El último disco de estudio de esta primera etapa, Amor chiquito, es recordado por la melosísima canción “Hipnotízame”. También “Vivo” y “Veneno vil” se volvieron referentes ineludibles en su repertorio. En la batería entró al quite el ex Neón Jorge Amaro, la “Chiquis”, al que le seguiría Javier “Jay” de la Cueva.
En el apogeo del grupo, con canciones convertidas en clásicos por sus fans, se despiden con una gira que origina el Fobia on ice, recuerdo invaluable para quien no pensaba volver a verlos.

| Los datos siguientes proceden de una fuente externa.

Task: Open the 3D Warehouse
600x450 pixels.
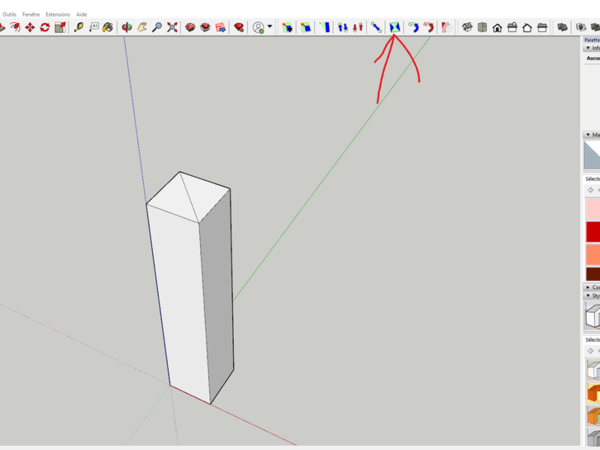Action: (190, 28)
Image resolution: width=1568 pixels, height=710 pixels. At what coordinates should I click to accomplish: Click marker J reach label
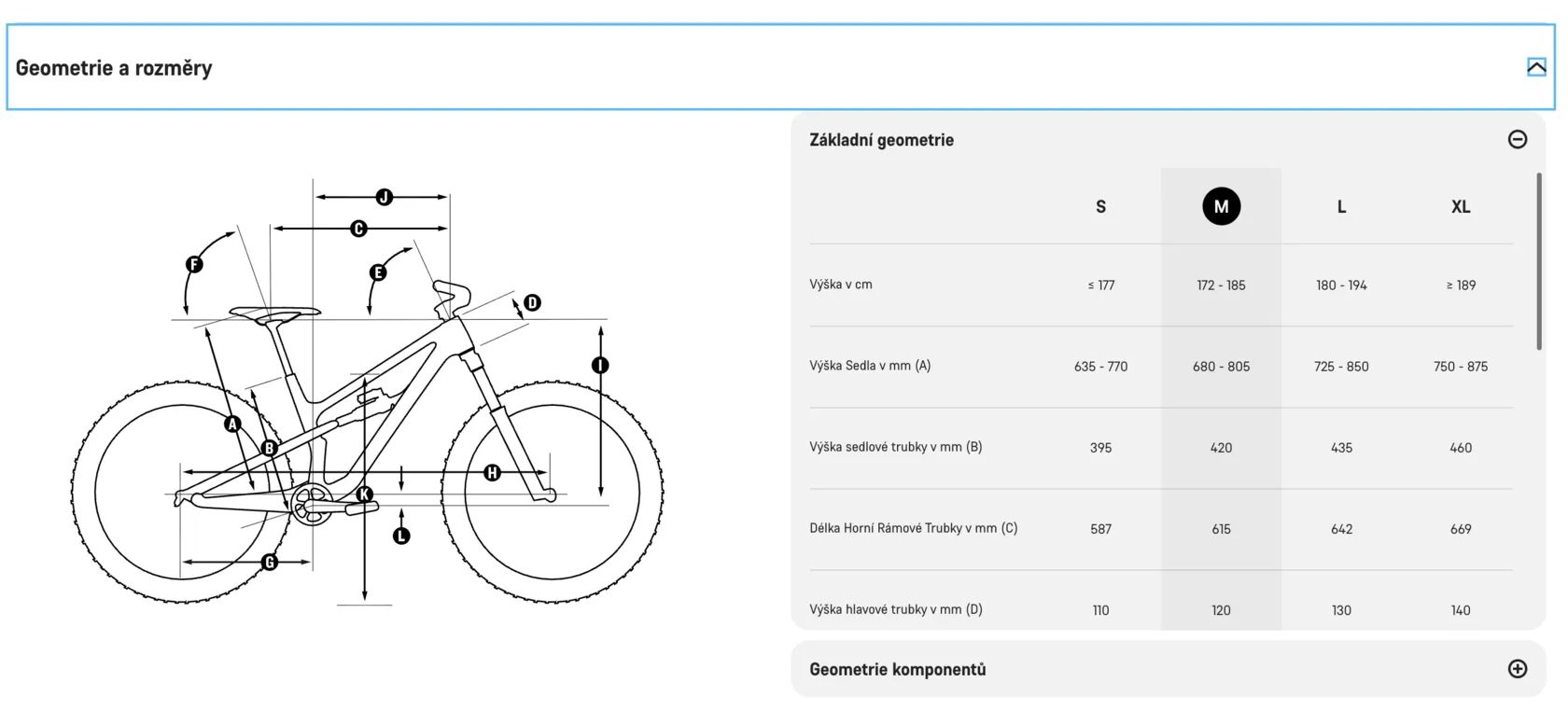tap(384, 197)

Así, después de la despedida, Leonardo empieza un proyecto solista que nunca pudo consolidarse, y Cha, Iñaki y Jay forman un grupo de covers glam-metaleros que se convertiría, con los años, en un negocio rentabilísimo. De esta forma, tuvieron que pasar siete años para que la banda reapareciera.
Como punto de partida de su regreso salió a la venta Wow 1987-2004, que incluye sus éxitos en video y dos nuevas rolas. Al ver que su paso por la escena rockera seguía esperándose, regresan con Rosa Venus, disco de nombre afortunado que remite a ciertos enseres de los discretos edenes de las artes amatorias.
Ahora, con su disco XX bajo las liras, Fobia se prepara para cantar, este 4 de julio, sus éxitos en un concierto íntimo que promete convertirse en una oportunidad para recordar dos décadas de canciones, humor y rock en el Vive Cuervo Salón.